Following an appeal by several organisations, the Conseil d’État today rejected a request to annul the French decree publishing the UK-France agreement concerning the prevention of dangerous journeys to cross the English Channel, signed on 29 and 30 July 2025. It ruled that this agreement, which does not differ from the laws in force nor concern a matter reserved for the legislature by the French Constitution, did not require parliamentary approval.

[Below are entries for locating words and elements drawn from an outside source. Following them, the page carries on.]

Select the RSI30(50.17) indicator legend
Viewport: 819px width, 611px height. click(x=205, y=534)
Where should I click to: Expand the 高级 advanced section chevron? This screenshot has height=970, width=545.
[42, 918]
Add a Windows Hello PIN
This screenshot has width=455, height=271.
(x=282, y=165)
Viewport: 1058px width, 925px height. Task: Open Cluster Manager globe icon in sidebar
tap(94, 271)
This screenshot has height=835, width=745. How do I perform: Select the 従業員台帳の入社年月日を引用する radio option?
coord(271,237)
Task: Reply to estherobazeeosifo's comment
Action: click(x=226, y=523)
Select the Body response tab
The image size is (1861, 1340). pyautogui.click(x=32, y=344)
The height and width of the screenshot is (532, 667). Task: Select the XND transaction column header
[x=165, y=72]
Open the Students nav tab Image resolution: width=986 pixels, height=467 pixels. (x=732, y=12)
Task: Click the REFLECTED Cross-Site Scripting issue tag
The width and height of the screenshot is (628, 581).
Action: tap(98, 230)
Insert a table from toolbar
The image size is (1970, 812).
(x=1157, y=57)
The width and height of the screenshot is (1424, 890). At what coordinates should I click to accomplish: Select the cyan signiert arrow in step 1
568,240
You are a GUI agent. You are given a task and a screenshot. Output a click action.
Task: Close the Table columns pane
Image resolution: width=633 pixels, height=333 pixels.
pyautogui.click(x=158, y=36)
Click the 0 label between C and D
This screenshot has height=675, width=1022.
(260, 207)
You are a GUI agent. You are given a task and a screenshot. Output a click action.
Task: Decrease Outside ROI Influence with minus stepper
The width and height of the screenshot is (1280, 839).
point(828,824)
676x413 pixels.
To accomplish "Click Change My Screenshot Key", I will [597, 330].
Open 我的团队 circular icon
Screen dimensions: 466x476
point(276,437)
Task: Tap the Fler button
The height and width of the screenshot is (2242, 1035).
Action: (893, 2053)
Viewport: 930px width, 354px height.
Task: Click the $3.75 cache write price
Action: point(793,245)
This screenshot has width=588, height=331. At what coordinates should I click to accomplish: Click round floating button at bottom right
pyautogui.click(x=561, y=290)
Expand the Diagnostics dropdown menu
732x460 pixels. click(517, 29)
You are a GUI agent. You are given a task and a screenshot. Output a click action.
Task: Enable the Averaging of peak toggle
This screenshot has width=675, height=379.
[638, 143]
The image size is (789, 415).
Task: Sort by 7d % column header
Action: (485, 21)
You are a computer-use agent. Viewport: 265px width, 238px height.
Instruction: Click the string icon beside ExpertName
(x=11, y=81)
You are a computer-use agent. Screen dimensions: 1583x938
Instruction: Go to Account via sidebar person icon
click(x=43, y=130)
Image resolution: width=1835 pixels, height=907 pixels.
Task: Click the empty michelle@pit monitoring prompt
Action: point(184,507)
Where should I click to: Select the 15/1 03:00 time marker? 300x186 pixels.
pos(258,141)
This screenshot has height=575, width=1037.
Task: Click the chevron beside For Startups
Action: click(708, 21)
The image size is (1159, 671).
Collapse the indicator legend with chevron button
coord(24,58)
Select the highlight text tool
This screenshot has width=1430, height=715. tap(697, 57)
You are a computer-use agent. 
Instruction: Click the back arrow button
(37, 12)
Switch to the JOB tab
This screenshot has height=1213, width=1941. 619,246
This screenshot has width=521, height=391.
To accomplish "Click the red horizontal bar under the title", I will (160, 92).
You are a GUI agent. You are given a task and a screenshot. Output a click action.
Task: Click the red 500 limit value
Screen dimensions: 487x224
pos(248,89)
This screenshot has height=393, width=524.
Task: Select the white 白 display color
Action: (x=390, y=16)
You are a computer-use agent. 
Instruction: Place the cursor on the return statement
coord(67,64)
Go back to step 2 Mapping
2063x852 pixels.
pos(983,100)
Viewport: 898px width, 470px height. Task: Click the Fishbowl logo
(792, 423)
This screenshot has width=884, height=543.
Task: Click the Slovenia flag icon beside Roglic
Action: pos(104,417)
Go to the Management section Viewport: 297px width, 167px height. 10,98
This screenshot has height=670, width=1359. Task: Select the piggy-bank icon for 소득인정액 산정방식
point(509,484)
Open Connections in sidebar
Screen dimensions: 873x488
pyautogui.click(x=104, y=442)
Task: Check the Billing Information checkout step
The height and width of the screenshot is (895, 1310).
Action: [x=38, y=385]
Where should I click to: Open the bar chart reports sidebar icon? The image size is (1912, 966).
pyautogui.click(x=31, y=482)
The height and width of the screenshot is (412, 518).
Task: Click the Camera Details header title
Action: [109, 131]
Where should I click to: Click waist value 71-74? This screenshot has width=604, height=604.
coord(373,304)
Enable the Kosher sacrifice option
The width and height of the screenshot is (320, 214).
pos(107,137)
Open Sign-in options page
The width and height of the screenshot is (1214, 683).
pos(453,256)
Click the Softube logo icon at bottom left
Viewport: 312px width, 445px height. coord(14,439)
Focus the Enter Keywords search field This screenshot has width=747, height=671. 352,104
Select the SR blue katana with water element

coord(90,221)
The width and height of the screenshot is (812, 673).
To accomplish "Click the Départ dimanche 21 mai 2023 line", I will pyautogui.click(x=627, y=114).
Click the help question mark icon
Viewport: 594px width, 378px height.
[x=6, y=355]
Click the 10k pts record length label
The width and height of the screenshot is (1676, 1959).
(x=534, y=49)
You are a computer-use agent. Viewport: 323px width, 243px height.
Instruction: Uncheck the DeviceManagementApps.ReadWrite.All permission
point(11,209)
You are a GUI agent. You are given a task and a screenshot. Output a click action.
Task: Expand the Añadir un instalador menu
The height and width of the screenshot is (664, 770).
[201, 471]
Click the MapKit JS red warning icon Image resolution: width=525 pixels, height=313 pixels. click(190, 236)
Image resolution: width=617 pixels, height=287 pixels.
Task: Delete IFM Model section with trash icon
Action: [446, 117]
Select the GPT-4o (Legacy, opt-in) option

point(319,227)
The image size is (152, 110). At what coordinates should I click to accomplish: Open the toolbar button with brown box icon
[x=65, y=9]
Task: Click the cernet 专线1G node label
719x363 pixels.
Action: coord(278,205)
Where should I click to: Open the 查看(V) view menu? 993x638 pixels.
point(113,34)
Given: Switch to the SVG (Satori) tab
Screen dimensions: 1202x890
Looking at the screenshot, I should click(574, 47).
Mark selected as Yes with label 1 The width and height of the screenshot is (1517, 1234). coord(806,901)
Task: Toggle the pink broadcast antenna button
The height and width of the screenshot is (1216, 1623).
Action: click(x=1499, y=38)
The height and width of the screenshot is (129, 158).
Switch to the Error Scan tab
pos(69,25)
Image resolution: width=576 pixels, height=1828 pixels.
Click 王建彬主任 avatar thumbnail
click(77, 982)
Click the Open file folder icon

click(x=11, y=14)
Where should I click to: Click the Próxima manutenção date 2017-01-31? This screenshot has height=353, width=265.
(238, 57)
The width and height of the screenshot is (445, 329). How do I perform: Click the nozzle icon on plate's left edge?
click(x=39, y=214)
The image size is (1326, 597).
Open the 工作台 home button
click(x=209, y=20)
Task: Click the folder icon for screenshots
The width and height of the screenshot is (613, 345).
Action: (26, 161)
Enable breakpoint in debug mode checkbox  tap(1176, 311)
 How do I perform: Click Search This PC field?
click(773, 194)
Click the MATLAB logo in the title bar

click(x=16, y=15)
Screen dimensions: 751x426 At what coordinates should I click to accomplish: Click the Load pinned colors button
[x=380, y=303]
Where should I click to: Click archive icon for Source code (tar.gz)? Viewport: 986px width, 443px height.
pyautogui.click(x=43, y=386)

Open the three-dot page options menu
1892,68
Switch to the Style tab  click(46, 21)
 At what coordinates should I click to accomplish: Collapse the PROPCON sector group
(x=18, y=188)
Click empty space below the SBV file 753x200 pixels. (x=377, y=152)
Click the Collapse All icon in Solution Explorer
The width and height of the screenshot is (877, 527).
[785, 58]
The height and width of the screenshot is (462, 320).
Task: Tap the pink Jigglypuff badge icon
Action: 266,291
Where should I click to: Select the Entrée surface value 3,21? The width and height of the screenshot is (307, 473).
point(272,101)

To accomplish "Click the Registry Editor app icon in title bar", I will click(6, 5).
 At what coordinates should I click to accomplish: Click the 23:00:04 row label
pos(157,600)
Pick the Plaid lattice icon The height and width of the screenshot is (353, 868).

Following the President of the French Republic’s state visit to London in July 2025, an agreement was reached between France and the United Kingdom with a view to preventing migrants from making dangerous journeys to the UK. This agreement provides for a procedure for the readmission to France of third-country nationals who have landed directly in the United Kingdom or who have been intercepted or rescued at sea and brought ashore when crossing the English Channel, and who do not or no longer fulfil the conditions for entry to, presence in, or residence in the United Kingdom. It also provides for the possibility for voluntary nationals of third-party countries who are on French territory to apply for a UK visa. The agreement’s objective is to achieve a balance between the number of people returned to France and the number of people effectively admitted to the United Kingdom under either of these procedures during the period of implementation of the agreement (‘one in, one out’ policy).
Several associations petitioned the Conseil d’État to annul the French Decree of 11 August 2025 publishing the agreement.
The applicants argued, firstly, that the agreement could not legally be published without prior authorisation of its ratification by the legislature and, secondly, that its provisions violated various constitutional rules and other international commitments made by France.
Concerning the first issue, the Conseil d’État pointed out that under article 53 of the French Constitution, treaties or agreements whose provisions relate to matters reserved for legislation in the Constitution or that set out rules that differ from those laid down in legislative provisions can only be ratified or approved through a law.
In this regard, it noted that the agreement did not contain any provisions that differ from existing legislative provisions, in particular, the legislative provisions of the French Code of Entry and Residence of Foreigners and of the Right to Asylum (‘CESEDA’) relating to the entry of foreigners into France, which provide for the possibility of derogation by the regulatory authorities.
It also noted that the provisions of the July 2025 agreement imposing a readmission obligation on France were limited to allowing foreigners to enter France without governing the conditions under which they could exercise their constitutional rights or freedoms, including the right to a normal family life or the right to seek asylum, and that the rules governing the entry of foreigners into France did not, in themselves, fall within the jurisdiction of the legislature as set out in article 34 of the French Constitution.
Lastly, it considered that none of the other provisions of the agreement invoked by the applicants concerned a matter reserved for the legislature by the Constitution.
Concerning the second issue, the Conseil d’État pointed out, in accordance with its settled case law, that it is not responsible for ruling, in litigation, on the constitutionality of treaties or agreements, nor on the compliance of a treaty or agreement with other international commitments. For this reason, it dismissed all the other arguments put forward by the applicants.
On these grounds, the Conseil d’État rejected the application for annulment of the French decree of 11 August 2025.